|In April 2014, a Louisville, KY woman became a kidney recipient thanks to the generosity of a stranger she met on a DISCARDED couch. Read the story here.|
In September 2013, we photographed the two women on the DISCARDED couch. Read our story here:
A story by Kurt Gohde and Kremena Todorova, artists and faculty members at Transylvania University in Lexington, KY
This story begins with a request and ends on a green plaid couch.
First, the request: It came from Kris Kimmel, founder of the Kentucky Science & Technology Corporation and of IdeaFestival (IF), a week-long event that unabashedly advocates creativity and innovation.
Because he knew of our social-practice art projects, Kris asked us to create an interactive artwork for IF participants, an artwork that might have something to do with civic health, a theme at the core of Ron Finley’s work. Ron, an urban gardener from South Central Los Angeles, was scheduled to speak at IF the day before we arrived and Kris wanted a tie-in of some kind.
Eleven months before Ron Finley spoke at IF, we had photographed another urban gardener on an abandoned easy chair in New Orleans: Joel. We chatted with Joel about his reasons for starting and keeping an urban garden, and he welcomed us to the city he calls home with stories of his radishes, his neighbors, and his community. We met Joel in the same way that we meet everyone we photograph for DISCARDED: by zig-zagging down neighborhood streets until we find a couch or easy chair set on the curb, by knocking on the doors of the houses near the discarded seat, and by asking the people who come out if we can photograph them, if they are willing to represent their neighborhood and their city in our artwork. We use discarded couches as an excuse to introduce ourselves to strangers because we believe that good things happen when strangers talk.1
Because of this belief, we decided—after a series of early-morning coffees with Kris—to bring DISCARDED to IF 2013. We needed two things: an abandoned couch and strangers, people who did not know one another and would agree to sit on our couch to talk.
The couch: We rescued it, glorious in green plaid, from the curb in front of a neighbor’s house. The couch appeared on the un-mowed edge of a lawn, over Labor Day weekend, under the cover of darkness. Preserved from the powerful storms (strong enough to make us wonder how often storms are lethal in cities) by the other furniture stacked on top of it, it was impossible to resist. We moved quickly to get the couch into a garage, out of the wet September morning.

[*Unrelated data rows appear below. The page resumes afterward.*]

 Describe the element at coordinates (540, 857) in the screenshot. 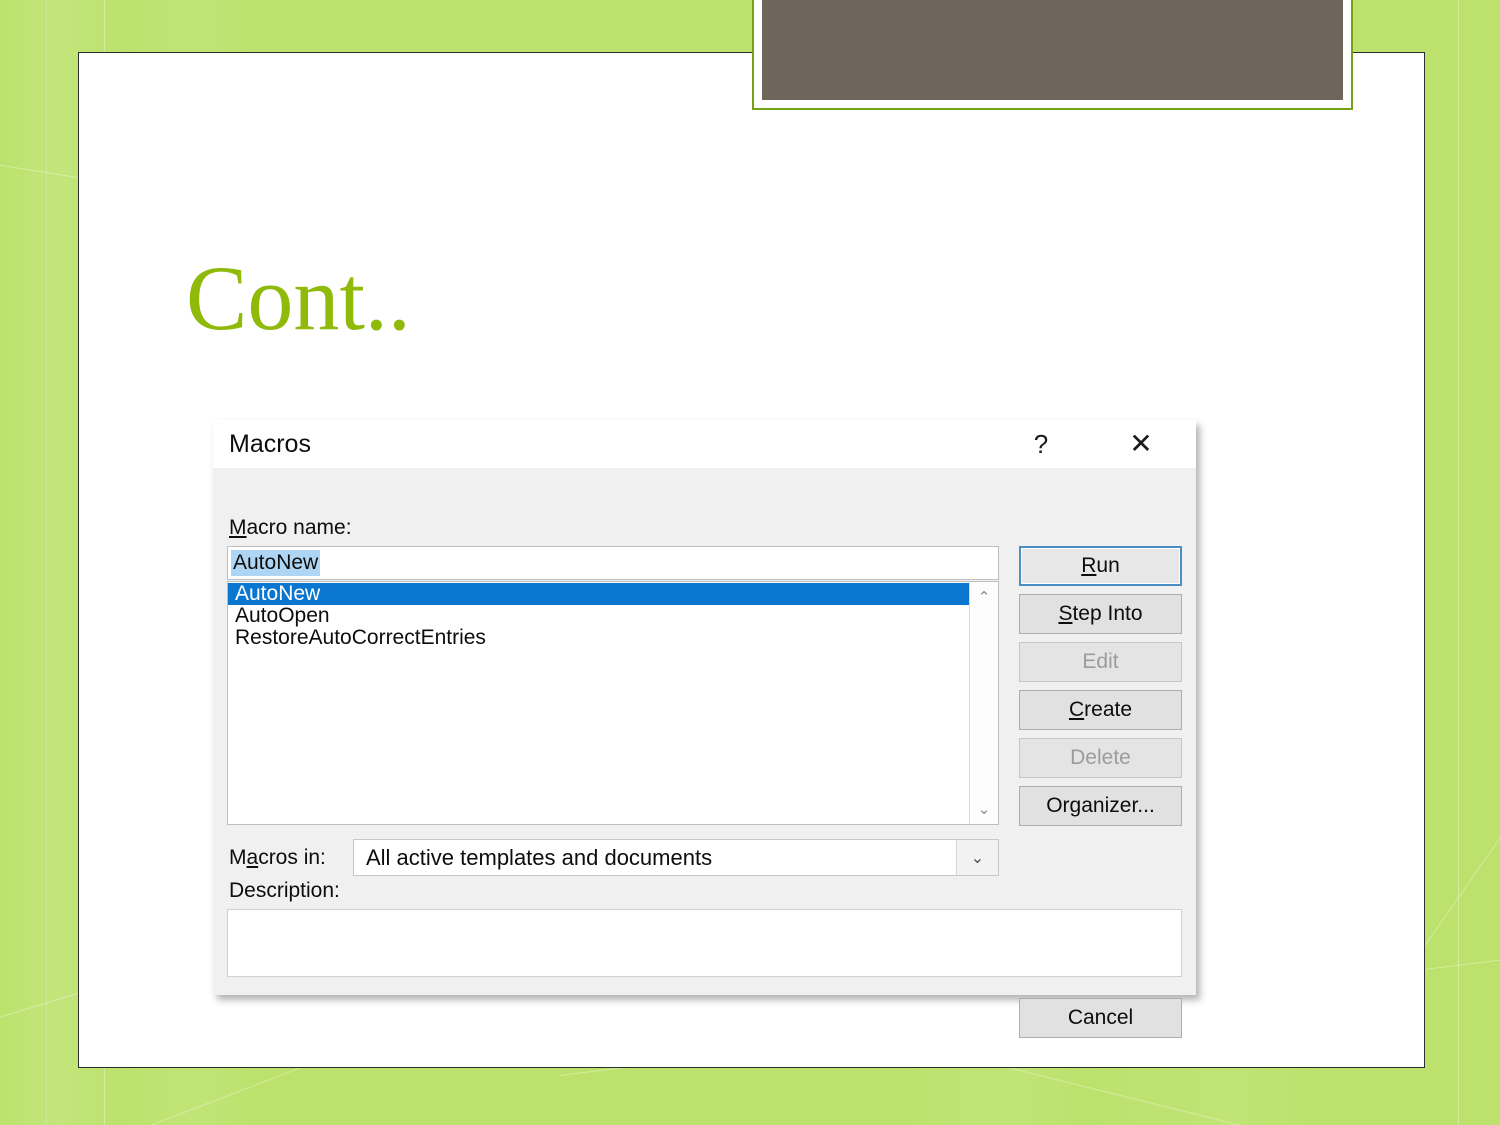

I see `macros-in-selected-value: All active templates and documents` at that location.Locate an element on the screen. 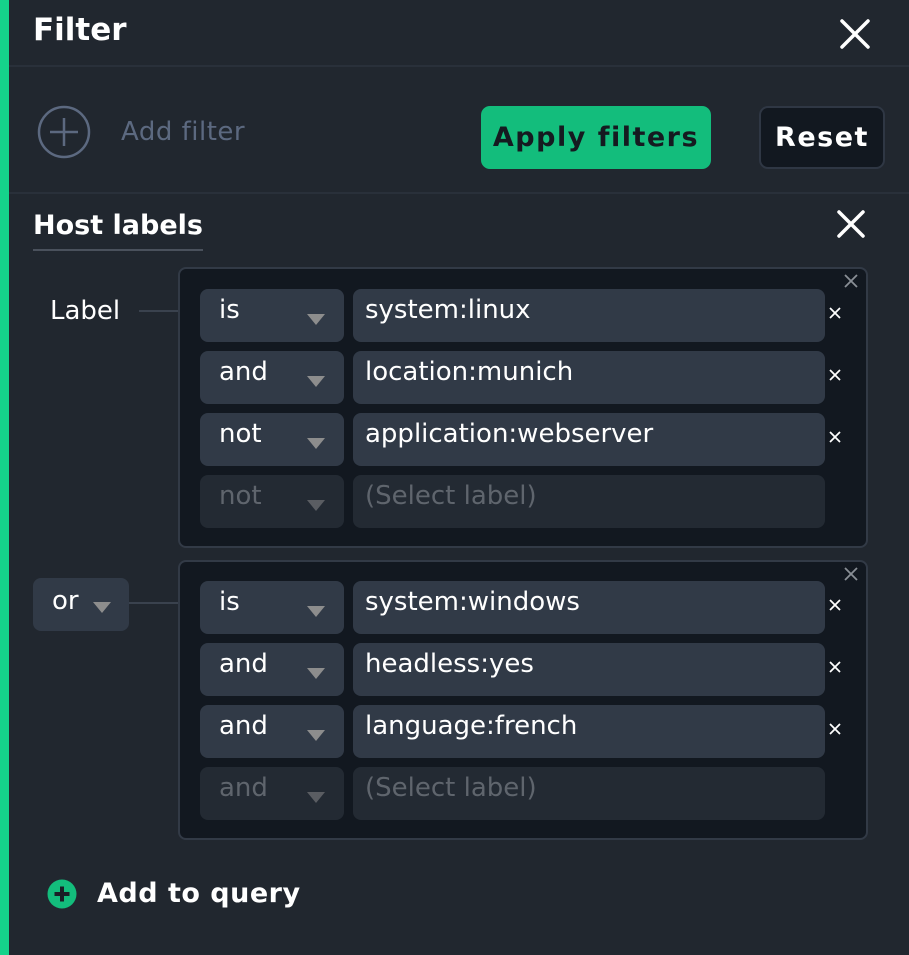 The width and height of the screenshot is (909, 955). label-row-label: Label is located at coordinates (86, 311).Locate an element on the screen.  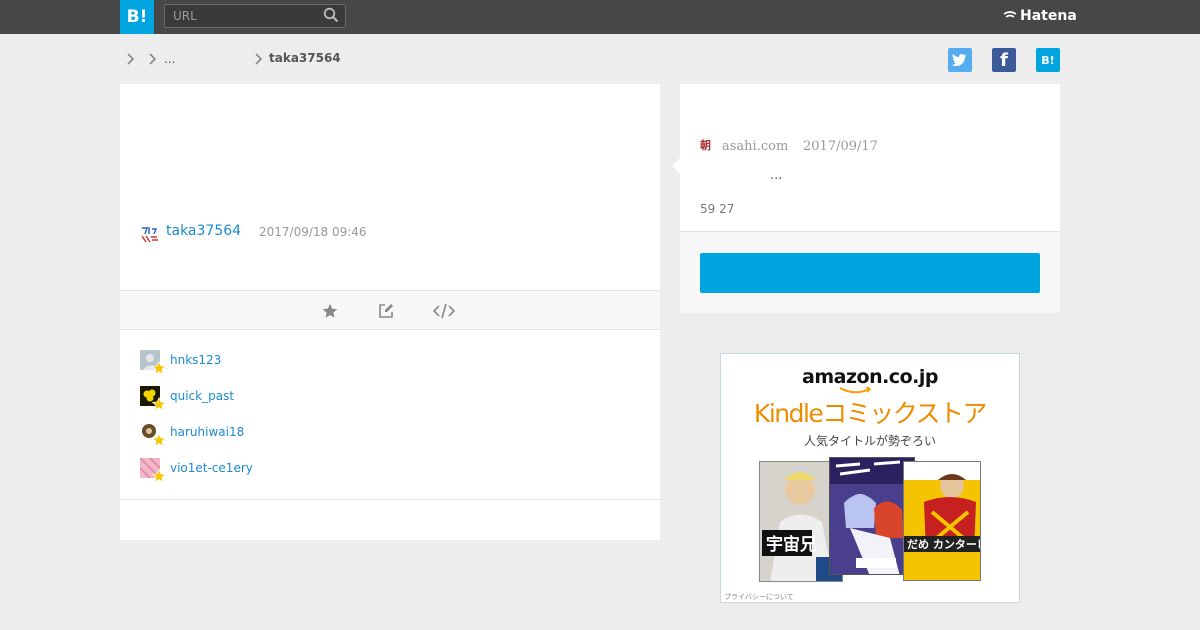
svg-text: 宇宙兄 is located at coordinates (792, 544).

The strangers: We approached festival participants and asked them if they would sit with a stranger on our couch and talk with him or her for a few minutes before we returned to take their picture. After taking the picture, we would ask each person who sat on the couch to tell us a question, something that they had been pondering in either their personal or professional lives. IF would then tweet these questions and we would include them with the images in a display on the last day of the festival.

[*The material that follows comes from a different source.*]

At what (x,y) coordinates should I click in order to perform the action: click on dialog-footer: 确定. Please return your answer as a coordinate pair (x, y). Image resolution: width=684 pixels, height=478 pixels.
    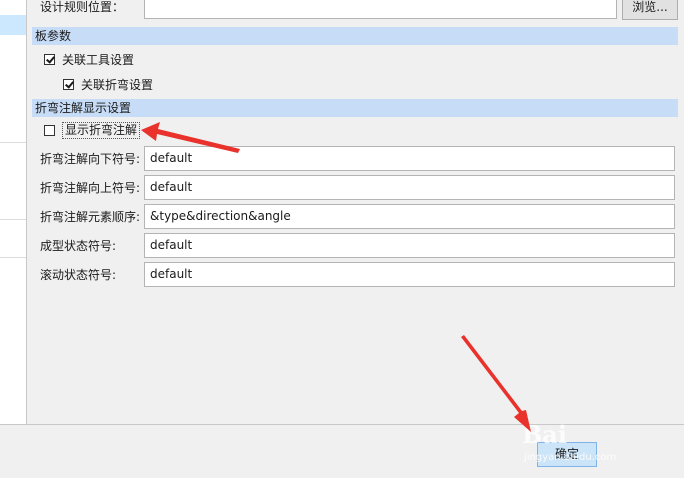
    Looking at the image, I should click on (342, 451).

Kathy and Jacqueline sat on the couch on the second day of the festival. After taking their picture, we asked them what question each of them would like us to include with their photo. Wondering how she could channel some of IF’s amazing energy into her daily life, Kathy asked this question: “What is next?” Jacqueline’s initial question was: “Will I ever find a kidney?” Almost instantly, based on what she had learned earlier that day at an IF pop-up workshop by the RISE Group, Jacqueline corrected herself and asked us to write her question a bit differently: “Would you like to donate your kidney to me?” Though Jacqueline crafted her question as one to share later with the more than 5,000 people who follow IF on Twitter, it was answered, quickly and on the spot. Kathy said “Yes.” Within 24 hours they had established that they were a blood-type match and were moving toward scheduling the surgeries.

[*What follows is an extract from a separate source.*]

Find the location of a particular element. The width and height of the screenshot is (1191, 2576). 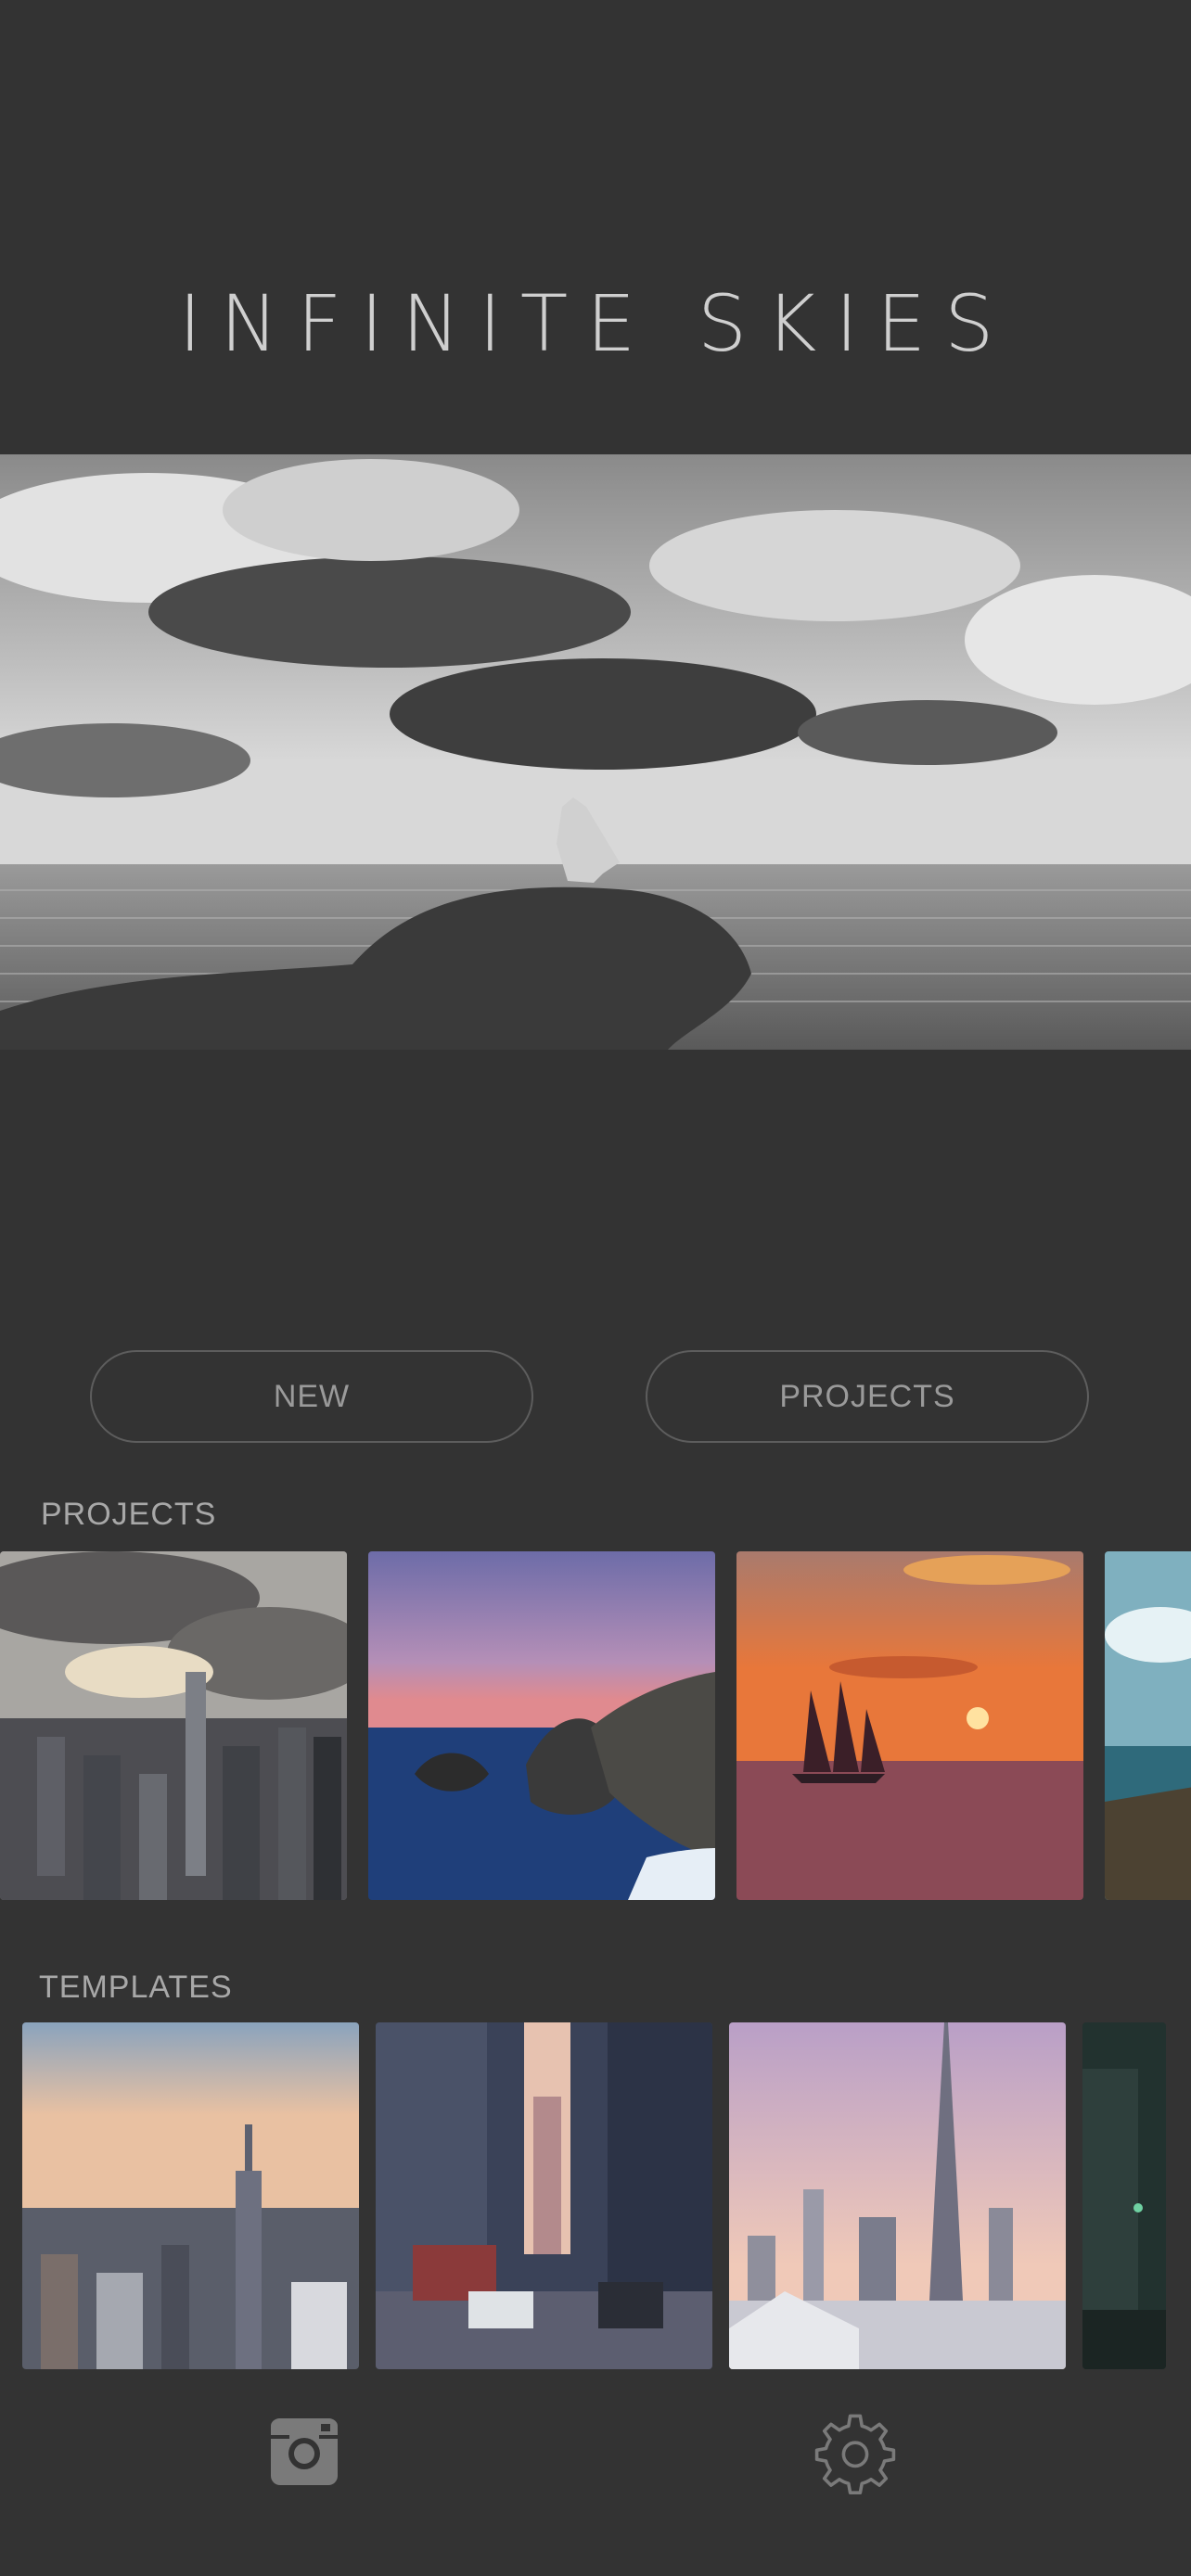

Though to some there is magic in green plaid, we realize that Kathy’s incredible offer to Jacqueline was the result of something simpler than magic. Good things happen when people talk to one another. Given a real chance, strangers often respond to each other’s needs with measurable generosity. We have experienced this kind of generosity from strangers many times on our travels from city to city, taking pictures of people sitting on abandoned couches and easy chairs. We have been offered bottled water from a fridge in the Lower Ninth Ward of New Orleans, beer and respite from the mid-summer sun in the workshop of a cabinet maker in La Brea, a working-class neighborhood in Los Angeles, and steak from a small charcoal grill propped on broken bricks in the back alley of a largely vacated street in Indianapolis. Each time, we were moved by these simple gestures coming from people we had just met.
P.S. The couch did not return to Lexington with us. Because we had no need for a couch, we offered it to another IF participant who sat on it for a picture: Liz Palmer. Liz took it to her classroom at DuPont Manual High School in Louisville, less than 3 miles from the location of IdeaFestival. Liz’s own question from the couch was: “How long can I sustain the energy I put into teaching without getting burnt out?”